In this notebook, we demonstrate how to carry out hyperparameter optimization using a deep learning forecasting model in order to accurately forecast electricity loads with confidence intervals.

Author

Benedict Thekkel

Data Preparation

The following cell can take a few minutes to execute. It’ll download about 250 MB of data from the Internet. We specify multivariate=False, so we get a list of 370 univariate TimeSeries. We could also have specified multivariate=True to obtain one multivariate TimeSeries containing 370 components.

We keep the last 80 days for each series, and cast all of them to float32:

We have 370 univariate TimeSeries, each with a frequency of 15 minutes. In what follows, we will be training a single global model on all of them.

First, we create our training set. We set aside the last 14 days as test set, and the 14 days before that as validation set (which will be used for hyperparameter optimization).

Note that the val and test sets below only contain the 14-days “forecast evaluation” parts of the series. Throughout the notebook, we’ll evaluate how accurate some 14-days forecasts are over val (or test). However, to produce these 14-days forecasts, our models will consume a certain lookback window in_len worth of time stamps. For this reason, below we will also create validation sets that include these extra in_len points (as in_len is a hyper-parameter itself, we create these longer validation sets dynamically); it will be mainly useful for early-stopping.

# Split in train/val/test
val_len = 14 * DAY_DURATION  # 14 days

train = [s[: -(2 * val_len)] for s in all_series_fp32]
val = [s[-(2 * val_len) : -val_len] for s in all_series_fp32]
test = [s[-val_len:] for s in all_series_fp32]

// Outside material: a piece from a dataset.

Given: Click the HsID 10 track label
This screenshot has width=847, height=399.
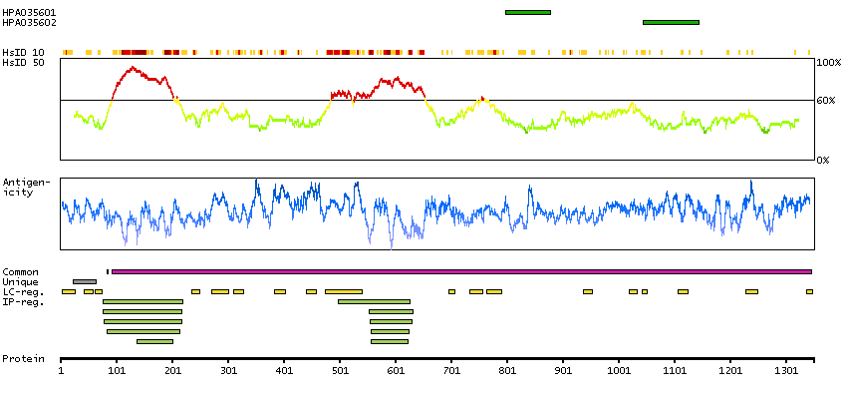Looking at the screenshot, I should pos(23,52).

# Scale so that the largest value is 1.
# This way of scaling perserves the sMAPE
scaler = Scaler(scaler=MaxAbsScaler())
train = scaler.fit_transform(train)
val = scaler.transform(val)
test = scaler.transform(test)

Let’s plot a few of our series:

for i in [10, 50, 100, 150, 250, 350]:
    plt.figure(figsize=(15, 5))
    train[i].plot(label="{}".format(i, lw=1))

Build a Simple Linear Model

We start off without any hyperparameter optimization, and try a simple linear regression model first. It will serve as a baseline. In this model, we use a lookback window of 1 week.

Note: doing significantly better than linear regression is often not trivial! We recommend to always consider at least one such reasonably simple baseline first, before jumping to more complex models.

LinearRegressionModel wraps around sklearn.linear_model.LinearRegression, which may take a significant amount of processing and memory. Running this cell takes a couple of minutes, and we recommend skipping it unless you have at least 20GB of RAM on your system.

#lr_model = LinearRegressionModel(lags=7 * DAY_DURATION)
#lr_model.fit(train);

Let’s see how this model is doing:

lr_preds = lr_model.predict(series=train, n=val_len) eval_model(lr_preds, “linear regression”)

This model is already doing quite well out of the box! Let’s see now if we can do better using deep learning.

Build a Simple TCN Model

We now build a TCN model with some simple choice of hyperparameters, but without any hyperparameter optimization.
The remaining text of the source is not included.